Além disso, vale destacar que as redes sociais amplificam os discursos de ódio presentes no cotidiano das pessoas. De certa forma, tal situação é motivada pelo precário sistema de educação brasileiro, o qual tem como objetivo ensinar conceitos primordiais, como cidadania, liberdade de expressão e respeito as diferenças das pessoas. A Constituição Federativa de 1988 prevê o direito à educação, segurança e saúde, especificamente em seu artigo 5º, porém tais afirmações não são aplicadas na prática, por causa principalmente da Emenda Constitucional de número 95, sancionada em 2016 pelo presidente Michel Temer, que reduz e limita gastos públicos relacionados aos direitos básicos previstos na Constituição de 1988. Diante disso, caso não sejam tomadas atitudes no âmbito da educação, as pessoas continuarão a disseminar o ódio, o racismo etc na internet.

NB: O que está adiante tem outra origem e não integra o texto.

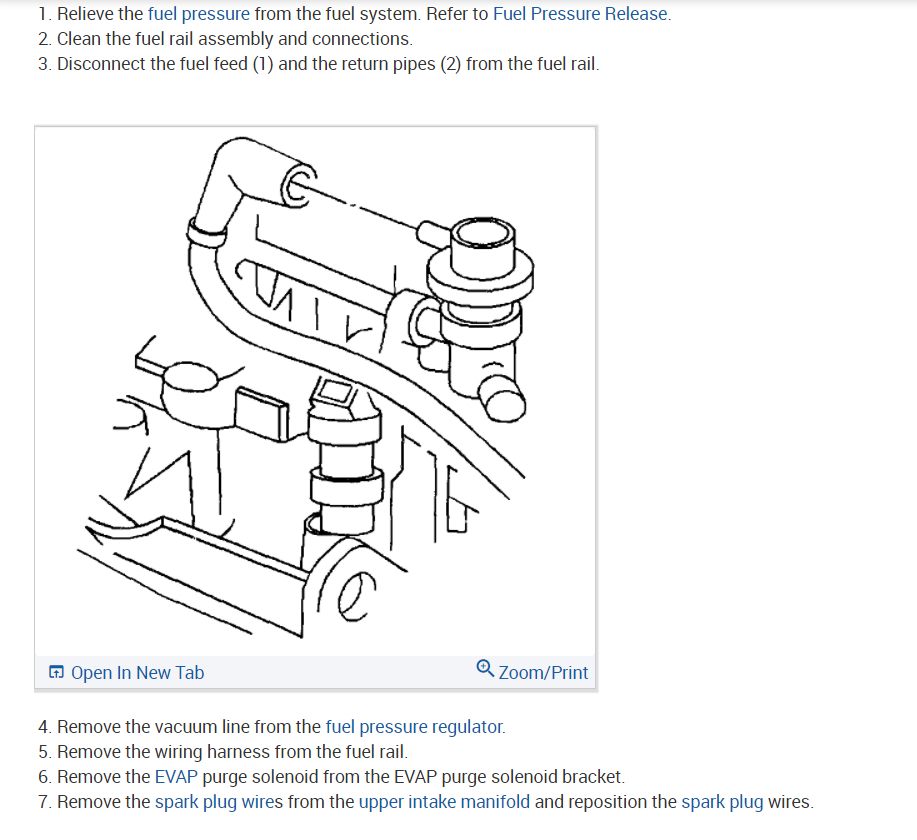Viewport: 917px width, 840px height.
Task: Click the last spark plug link in step 7
Action: point(722,801)
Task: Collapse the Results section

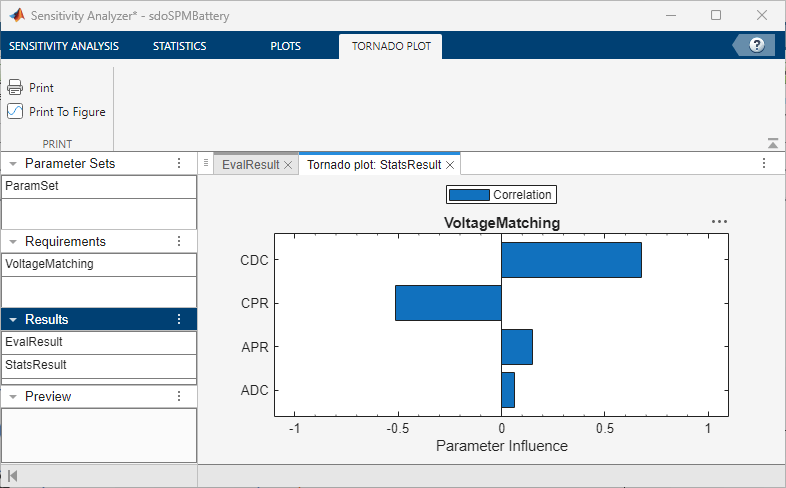Action: 11,319
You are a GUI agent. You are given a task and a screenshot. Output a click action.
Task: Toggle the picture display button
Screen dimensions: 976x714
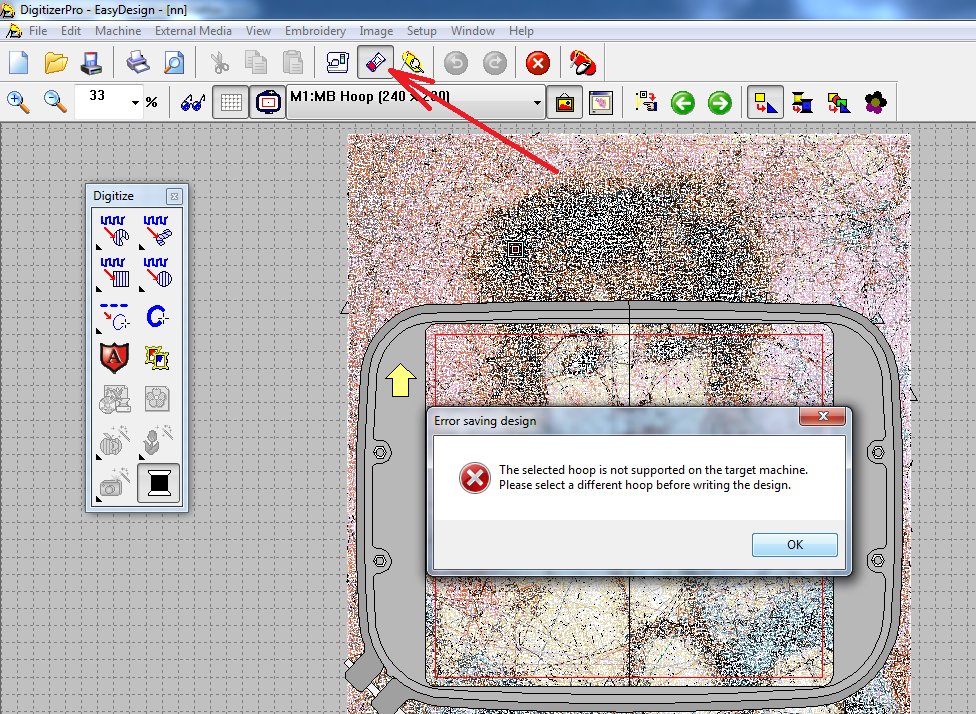click(565, 102)
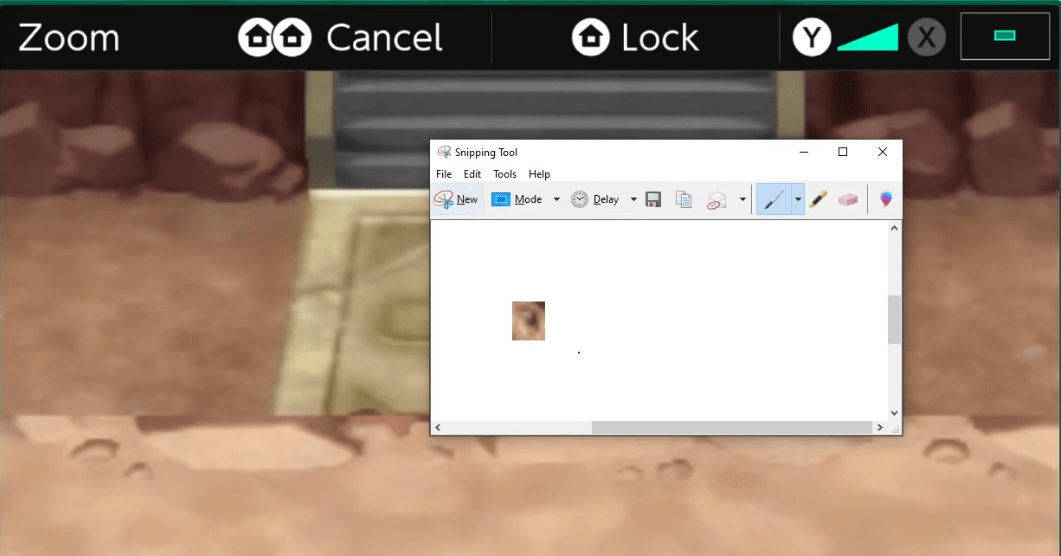Toggle the Eraser tool
This screenshot has height=556, width=1061.
point(848,200)
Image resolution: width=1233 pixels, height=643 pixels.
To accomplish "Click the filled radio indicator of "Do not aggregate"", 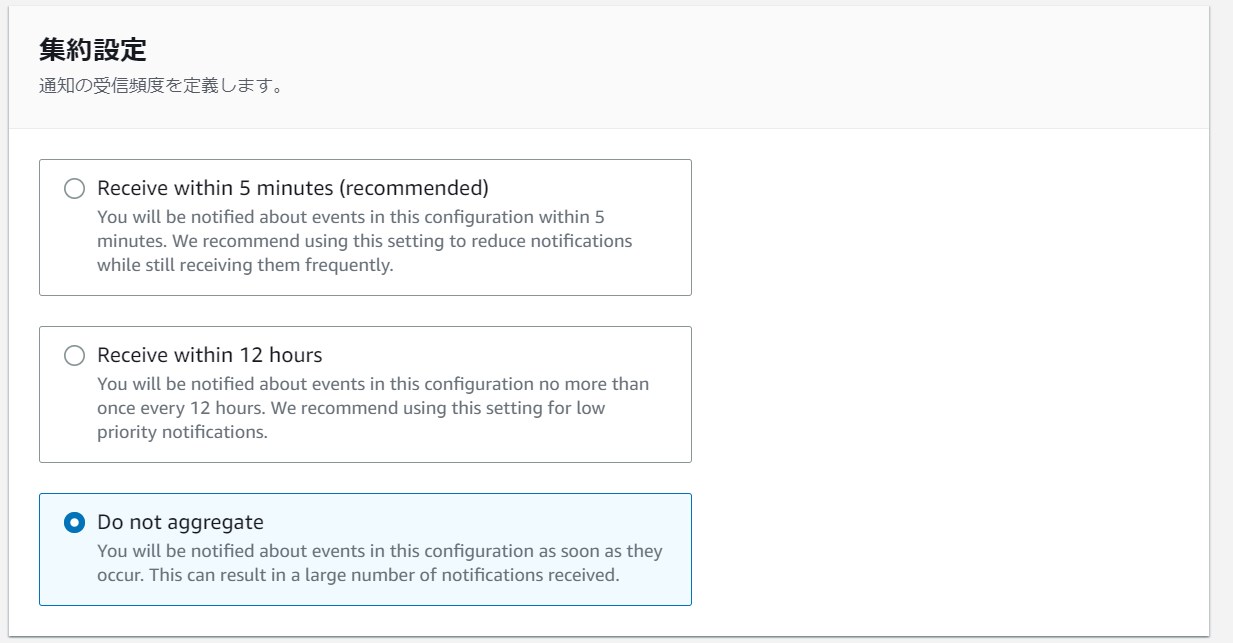I will click(74, 522).
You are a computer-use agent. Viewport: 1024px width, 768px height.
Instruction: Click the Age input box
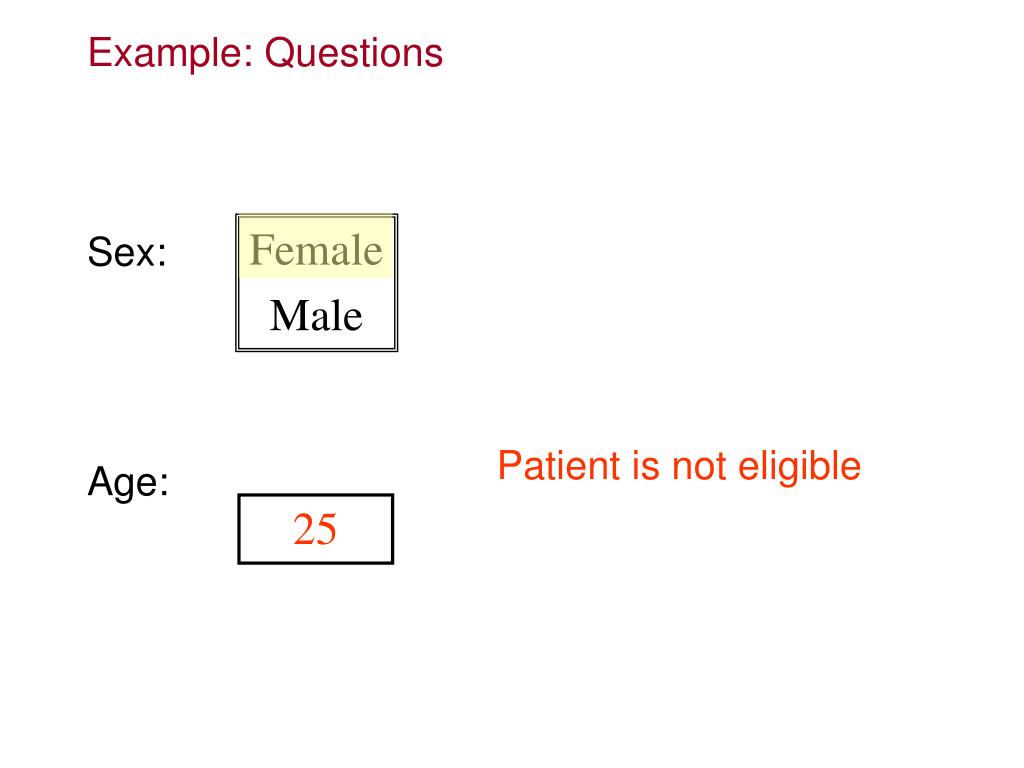pos(316,529)
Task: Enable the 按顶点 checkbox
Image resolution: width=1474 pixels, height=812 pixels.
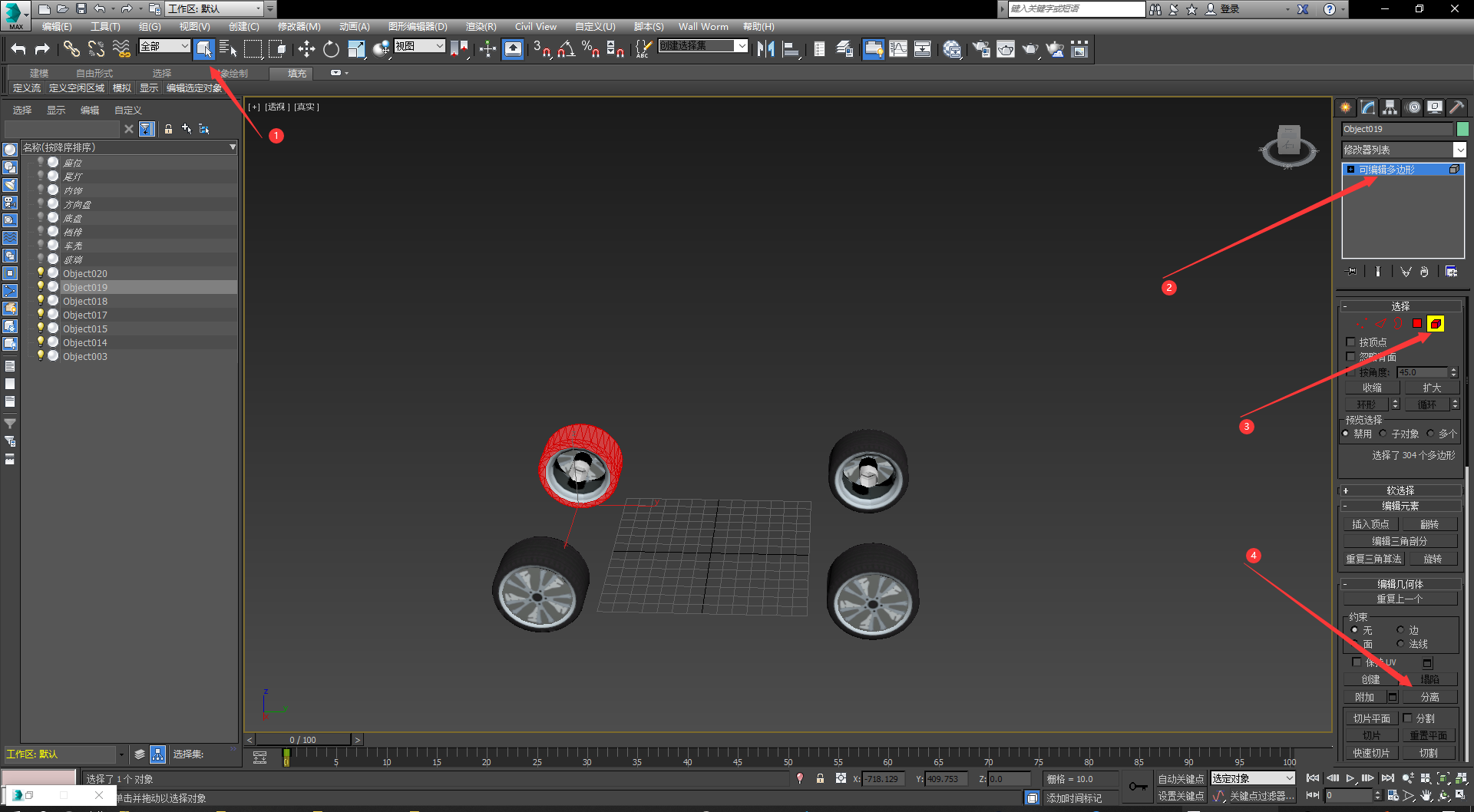Action: (x=1351, y=342)
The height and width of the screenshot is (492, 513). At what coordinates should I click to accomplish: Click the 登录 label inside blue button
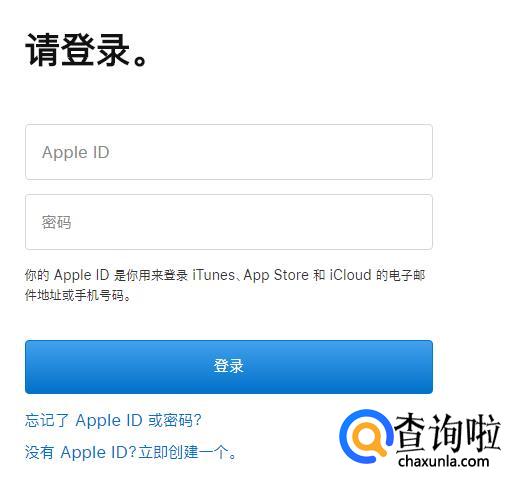pyautogui.click(x=229, y=366)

Portanto, indubitavelmente, medidas são necessárias para resolver esse problema. Em vista disso, cabe ao Pode Público criar Políticas Públicas voltadas para a fiscalização no ambiente digital, por meio do Ministério da Ciência, Tecnologia, Inovações e Comunicações, as quais financiarão programas que busquem caracteres específicos que estejam relacionados à discursos de ódio, como racismo. Além disso, é importante destacar que tais programas vão ser manuseados por uma Agência Nacional de Segurança Digital, a qual além de ser o criar dos aplicativos irão possuir grupos de técnicos em informática, os quais em conjunto com esses recursos irão fiscalizar as redes sociais , a fim de que não haja mais problemas aludidos anteriormente no ambiente digital.